Task:
Copy exactly, please, each line of the data below until the line that contains "Open the tab" has been copied, beginning at the top.

Given records:
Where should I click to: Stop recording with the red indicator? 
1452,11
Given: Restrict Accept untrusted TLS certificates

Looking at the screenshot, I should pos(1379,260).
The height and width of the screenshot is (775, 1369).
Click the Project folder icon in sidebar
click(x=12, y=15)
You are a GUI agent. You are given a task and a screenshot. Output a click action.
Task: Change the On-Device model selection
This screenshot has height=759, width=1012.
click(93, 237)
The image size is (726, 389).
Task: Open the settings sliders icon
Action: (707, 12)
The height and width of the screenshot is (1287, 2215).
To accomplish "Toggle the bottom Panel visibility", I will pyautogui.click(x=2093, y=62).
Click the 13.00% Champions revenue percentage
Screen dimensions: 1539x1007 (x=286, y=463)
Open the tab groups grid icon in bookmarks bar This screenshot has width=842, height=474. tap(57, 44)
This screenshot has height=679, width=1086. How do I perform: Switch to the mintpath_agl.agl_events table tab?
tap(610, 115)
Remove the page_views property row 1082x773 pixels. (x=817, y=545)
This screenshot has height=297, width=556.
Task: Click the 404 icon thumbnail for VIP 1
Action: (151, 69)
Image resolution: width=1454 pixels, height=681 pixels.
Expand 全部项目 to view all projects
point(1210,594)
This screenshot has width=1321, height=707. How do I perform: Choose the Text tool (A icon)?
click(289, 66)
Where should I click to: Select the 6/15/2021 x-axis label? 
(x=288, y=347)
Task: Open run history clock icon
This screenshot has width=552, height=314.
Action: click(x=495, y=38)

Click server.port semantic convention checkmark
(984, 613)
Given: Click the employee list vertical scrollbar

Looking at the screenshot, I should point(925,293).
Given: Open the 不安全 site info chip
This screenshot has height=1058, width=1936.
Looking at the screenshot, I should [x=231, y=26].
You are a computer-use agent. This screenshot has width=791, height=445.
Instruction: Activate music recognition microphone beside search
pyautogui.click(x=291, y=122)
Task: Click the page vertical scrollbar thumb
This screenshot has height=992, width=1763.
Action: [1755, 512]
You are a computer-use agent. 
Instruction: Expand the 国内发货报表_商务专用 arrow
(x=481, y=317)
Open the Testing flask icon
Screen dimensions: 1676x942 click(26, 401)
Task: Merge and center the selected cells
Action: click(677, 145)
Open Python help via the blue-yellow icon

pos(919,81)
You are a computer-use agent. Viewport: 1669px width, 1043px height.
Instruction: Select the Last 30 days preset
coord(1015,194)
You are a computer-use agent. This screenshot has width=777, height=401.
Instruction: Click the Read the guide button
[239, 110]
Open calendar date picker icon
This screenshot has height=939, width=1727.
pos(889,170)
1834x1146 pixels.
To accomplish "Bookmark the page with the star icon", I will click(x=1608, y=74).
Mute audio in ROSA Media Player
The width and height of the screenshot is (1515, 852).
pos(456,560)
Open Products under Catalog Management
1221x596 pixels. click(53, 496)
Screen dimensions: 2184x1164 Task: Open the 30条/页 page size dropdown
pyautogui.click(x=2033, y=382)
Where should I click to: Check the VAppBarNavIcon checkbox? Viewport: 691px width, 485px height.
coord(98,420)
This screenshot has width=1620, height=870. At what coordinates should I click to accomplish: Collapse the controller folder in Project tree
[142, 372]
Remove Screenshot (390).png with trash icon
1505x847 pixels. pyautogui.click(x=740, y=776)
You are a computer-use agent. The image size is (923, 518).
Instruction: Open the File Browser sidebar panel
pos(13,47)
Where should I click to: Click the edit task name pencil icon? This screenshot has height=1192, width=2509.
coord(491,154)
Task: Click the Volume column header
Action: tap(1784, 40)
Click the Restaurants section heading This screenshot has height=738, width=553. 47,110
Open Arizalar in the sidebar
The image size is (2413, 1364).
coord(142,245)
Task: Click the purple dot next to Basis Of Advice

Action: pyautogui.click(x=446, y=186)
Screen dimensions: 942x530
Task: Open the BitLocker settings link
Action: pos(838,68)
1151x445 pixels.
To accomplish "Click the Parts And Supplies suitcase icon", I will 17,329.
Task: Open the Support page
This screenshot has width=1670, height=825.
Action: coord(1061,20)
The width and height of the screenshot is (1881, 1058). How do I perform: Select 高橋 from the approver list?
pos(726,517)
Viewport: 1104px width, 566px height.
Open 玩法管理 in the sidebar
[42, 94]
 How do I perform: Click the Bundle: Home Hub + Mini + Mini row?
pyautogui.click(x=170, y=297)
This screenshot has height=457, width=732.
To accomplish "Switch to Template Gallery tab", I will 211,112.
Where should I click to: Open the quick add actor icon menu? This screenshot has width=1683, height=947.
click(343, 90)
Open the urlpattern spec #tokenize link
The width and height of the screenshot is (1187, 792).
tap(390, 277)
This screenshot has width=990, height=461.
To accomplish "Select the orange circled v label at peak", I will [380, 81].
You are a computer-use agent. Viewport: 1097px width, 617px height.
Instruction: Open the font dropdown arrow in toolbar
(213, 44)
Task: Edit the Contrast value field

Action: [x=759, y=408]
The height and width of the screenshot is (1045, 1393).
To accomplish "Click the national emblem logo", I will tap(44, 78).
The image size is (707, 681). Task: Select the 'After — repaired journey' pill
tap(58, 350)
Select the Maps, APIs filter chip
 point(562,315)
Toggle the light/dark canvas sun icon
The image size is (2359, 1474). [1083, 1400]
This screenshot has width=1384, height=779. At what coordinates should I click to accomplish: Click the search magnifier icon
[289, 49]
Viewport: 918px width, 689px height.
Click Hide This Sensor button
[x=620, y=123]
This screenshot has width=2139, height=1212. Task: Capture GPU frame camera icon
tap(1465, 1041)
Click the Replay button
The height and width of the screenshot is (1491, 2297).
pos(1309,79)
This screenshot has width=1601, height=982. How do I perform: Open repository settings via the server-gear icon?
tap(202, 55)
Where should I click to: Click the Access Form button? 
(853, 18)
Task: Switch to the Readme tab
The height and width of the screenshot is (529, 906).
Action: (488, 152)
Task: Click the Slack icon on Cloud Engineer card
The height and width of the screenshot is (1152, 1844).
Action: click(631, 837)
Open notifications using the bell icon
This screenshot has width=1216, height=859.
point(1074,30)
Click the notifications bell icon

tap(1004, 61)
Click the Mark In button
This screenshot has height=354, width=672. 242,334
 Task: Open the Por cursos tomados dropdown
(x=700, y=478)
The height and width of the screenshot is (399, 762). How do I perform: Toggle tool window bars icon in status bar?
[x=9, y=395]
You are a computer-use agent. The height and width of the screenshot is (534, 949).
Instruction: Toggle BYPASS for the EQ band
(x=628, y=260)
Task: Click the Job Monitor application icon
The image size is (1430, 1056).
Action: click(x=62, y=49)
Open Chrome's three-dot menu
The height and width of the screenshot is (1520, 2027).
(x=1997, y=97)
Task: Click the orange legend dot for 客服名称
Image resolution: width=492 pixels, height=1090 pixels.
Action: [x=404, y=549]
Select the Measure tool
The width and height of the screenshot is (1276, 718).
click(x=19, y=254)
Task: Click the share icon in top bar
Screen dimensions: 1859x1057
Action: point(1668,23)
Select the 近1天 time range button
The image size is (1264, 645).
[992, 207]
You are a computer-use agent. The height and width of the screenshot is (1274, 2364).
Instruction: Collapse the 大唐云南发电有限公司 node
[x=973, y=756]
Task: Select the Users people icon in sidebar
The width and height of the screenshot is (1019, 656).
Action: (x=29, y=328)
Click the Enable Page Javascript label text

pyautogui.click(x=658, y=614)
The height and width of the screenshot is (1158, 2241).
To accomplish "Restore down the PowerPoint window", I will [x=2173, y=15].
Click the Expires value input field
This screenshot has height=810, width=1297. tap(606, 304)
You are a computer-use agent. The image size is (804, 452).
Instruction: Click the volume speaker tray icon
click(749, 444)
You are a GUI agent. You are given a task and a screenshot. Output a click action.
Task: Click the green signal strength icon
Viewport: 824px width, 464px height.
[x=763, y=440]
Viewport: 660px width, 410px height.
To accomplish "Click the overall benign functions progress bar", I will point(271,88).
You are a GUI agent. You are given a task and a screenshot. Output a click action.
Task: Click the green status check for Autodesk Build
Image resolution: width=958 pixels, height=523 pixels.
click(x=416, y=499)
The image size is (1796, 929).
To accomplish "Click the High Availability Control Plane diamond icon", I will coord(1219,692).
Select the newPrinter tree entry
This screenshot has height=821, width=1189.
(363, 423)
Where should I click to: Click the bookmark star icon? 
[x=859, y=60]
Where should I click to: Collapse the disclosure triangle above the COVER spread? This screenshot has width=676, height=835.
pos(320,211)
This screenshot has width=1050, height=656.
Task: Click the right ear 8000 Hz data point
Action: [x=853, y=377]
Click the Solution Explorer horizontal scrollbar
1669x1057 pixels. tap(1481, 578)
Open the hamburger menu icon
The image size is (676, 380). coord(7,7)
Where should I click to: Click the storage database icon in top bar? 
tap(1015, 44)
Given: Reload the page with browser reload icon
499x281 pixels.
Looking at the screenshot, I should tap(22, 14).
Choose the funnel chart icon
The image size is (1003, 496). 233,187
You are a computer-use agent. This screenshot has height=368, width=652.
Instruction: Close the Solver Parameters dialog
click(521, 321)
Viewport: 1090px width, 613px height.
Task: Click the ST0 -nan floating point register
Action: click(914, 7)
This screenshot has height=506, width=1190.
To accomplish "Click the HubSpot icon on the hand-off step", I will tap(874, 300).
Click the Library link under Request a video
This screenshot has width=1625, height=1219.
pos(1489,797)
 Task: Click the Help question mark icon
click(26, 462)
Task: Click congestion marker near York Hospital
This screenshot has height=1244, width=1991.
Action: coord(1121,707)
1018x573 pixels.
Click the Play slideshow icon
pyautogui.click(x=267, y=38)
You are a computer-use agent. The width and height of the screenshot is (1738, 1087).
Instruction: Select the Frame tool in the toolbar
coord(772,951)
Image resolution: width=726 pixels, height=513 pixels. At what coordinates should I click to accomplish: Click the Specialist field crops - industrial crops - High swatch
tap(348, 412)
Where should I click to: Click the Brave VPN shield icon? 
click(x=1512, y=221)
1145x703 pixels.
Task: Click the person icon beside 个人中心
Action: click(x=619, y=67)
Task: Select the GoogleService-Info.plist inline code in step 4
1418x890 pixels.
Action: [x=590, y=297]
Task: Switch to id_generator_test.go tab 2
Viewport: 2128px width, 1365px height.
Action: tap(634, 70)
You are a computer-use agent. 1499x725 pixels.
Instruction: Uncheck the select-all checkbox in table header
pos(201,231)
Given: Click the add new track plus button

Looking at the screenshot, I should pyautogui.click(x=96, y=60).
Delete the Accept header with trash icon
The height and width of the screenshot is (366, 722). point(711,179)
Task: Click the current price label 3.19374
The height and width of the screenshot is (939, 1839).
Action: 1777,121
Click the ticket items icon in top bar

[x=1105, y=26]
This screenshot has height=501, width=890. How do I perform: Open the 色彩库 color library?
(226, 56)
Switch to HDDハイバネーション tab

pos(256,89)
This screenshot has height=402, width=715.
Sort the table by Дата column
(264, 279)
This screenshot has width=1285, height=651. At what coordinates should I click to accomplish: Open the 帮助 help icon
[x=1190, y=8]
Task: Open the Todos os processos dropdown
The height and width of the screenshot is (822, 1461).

Solution below:
Where should I click to: Stop recording with the red indicator? 
1452,11
Given: Restrict Accept untrusted TLS certificates

Looking at the screenshot, I should pos(1379,260).
The height and width of the screenshot is (775, 1369).
Click the Project folder icon in sidebar
click(x=12, y=15)
You are a GUI agent. You are given a task and a screenshot. Output a click action.
Task: Change the On-Device model selection
This screenshot has height=759, width=1012.
click(93, 237)
The image size is (726, 389).
Task: Open the settings sliders icon
Action: (707, 12)
The height and width of the screenshot is (1287, 2215).
To accomplish "Toggle the bottom Panel visibility", I will pyautogui.click(x=2093, y=62).
Click the 13.00% Champions revenue percentage
Screen dimensions: 1539x1007 (x=286, y=463)
Open the tab groups grid icon in bookmarks bar This screenshot has width=842, height=474. tap(57, 44)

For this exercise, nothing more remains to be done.